Dr. Lundberg and his wife Delaney have been collecting photographs since 1970 focusing on nineteenth-century images and early photographic processes. They have largely collected paper photography related to Italy, and American daguerreotypes including images of the Gold Rush. Parts of their daguerreotype collection have been displayed at the Smithsonian, the Oakland Museum, the Metropolitan Museum of Art, and the Getty Museum. The Italian images have been shown in Munich at the Stadtmuseum, and at the Musee d’Orsay in Paris. Lundberg is on the Visiting Committee of the Department of Photography at the Metropolitan Museum of Art in New York, and is a founding member of the Daguerrian Society.

Pinto co-curated the original Steps off the Beaten Path exhibition for the American Academy in Rome in 2007. He is the Howard Crosby Butler Memorial Professor of Art and Archaeology at Princeton University’s Department of Art and Archaeology.
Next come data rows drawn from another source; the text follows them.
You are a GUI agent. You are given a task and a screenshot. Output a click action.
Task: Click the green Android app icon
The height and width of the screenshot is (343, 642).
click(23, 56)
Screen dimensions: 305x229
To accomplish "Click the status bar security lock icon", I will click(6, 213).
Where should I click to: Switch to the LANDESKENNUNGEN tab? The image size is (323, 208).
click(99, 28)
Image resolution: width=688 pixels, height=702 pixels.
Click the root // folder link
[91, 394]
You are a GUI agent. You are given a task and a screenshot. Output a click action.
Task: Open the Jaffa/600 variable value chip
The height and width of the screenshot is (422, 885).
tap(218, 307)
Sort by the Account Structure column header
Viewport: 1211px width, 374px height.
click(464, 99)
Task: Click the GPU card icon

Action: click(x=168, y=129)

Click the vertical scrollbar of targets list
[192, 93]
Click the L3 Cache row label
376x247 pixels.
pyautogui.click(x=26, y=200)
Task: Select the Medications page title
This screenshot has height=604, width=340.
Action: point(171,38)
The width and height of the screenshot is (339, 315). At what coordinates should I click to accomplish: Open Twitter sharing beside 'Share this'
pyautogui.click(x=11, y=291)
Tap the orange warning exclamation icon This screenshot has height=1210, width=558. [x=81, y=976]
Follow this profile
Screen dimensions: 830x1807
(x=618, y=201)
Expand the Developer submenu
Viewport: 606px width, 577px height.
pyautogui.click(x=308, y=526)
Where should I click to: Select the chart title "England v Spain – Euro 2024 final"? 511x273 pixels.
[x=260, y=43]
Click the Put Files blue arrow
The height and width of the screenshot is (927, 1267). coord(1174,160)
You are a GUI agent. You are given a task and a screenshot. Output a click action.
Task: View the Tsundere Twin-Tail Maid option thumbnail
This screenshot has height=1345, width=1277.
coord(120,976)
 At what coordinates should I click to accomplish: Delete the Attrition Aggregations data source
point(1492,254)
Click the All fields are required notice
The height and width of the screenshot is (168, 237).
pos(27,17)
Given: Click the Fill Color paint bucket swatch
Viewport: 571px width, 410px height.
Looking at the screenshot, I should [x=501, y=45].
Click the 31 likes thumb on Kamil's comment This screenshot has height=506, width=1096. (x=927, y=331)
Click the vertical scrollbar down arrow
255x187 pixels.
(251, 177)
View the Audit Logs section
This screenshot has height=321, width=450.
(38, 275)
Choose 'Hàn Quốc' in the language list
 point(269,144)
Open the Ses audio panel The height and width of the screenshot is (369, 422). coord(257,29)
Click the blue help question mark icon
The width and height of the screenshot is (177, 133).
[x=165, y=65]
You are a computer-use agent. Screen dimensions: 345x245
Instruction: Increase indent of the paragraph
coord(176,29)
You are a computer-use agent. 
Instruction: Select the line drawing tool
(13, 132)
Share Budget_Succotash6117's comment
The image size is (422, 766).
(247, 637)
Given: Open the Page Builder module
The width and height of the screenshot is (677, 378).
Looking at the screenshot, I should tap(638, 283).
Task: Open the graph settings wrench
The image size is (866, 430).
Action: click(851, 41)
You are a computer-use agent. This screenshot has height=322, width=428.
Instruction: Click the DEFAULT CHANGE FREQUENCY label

A Fellow of the American Academy in Rome, Pinto’s research interests center on architecture, urbanism, and landscape in Rome, especially in the eighteenth century. Among his publications are The Trevi Fountain (1986) and Hadrian’s Villa and its Legacy (1995), the latter co-authored by William L. MacDonald. At Princeton Pinto offers courses on garden history, Renaissance, and Baroque architecture, and Rome as a center of artistic production through the ages. His recent publications include Pietro Bracci and Eighteenth-Century Rome, Drawings for Architecture and Sculpture in the Canadian Centre for Architecture and other Collection with Elisabeth Kieven (2001).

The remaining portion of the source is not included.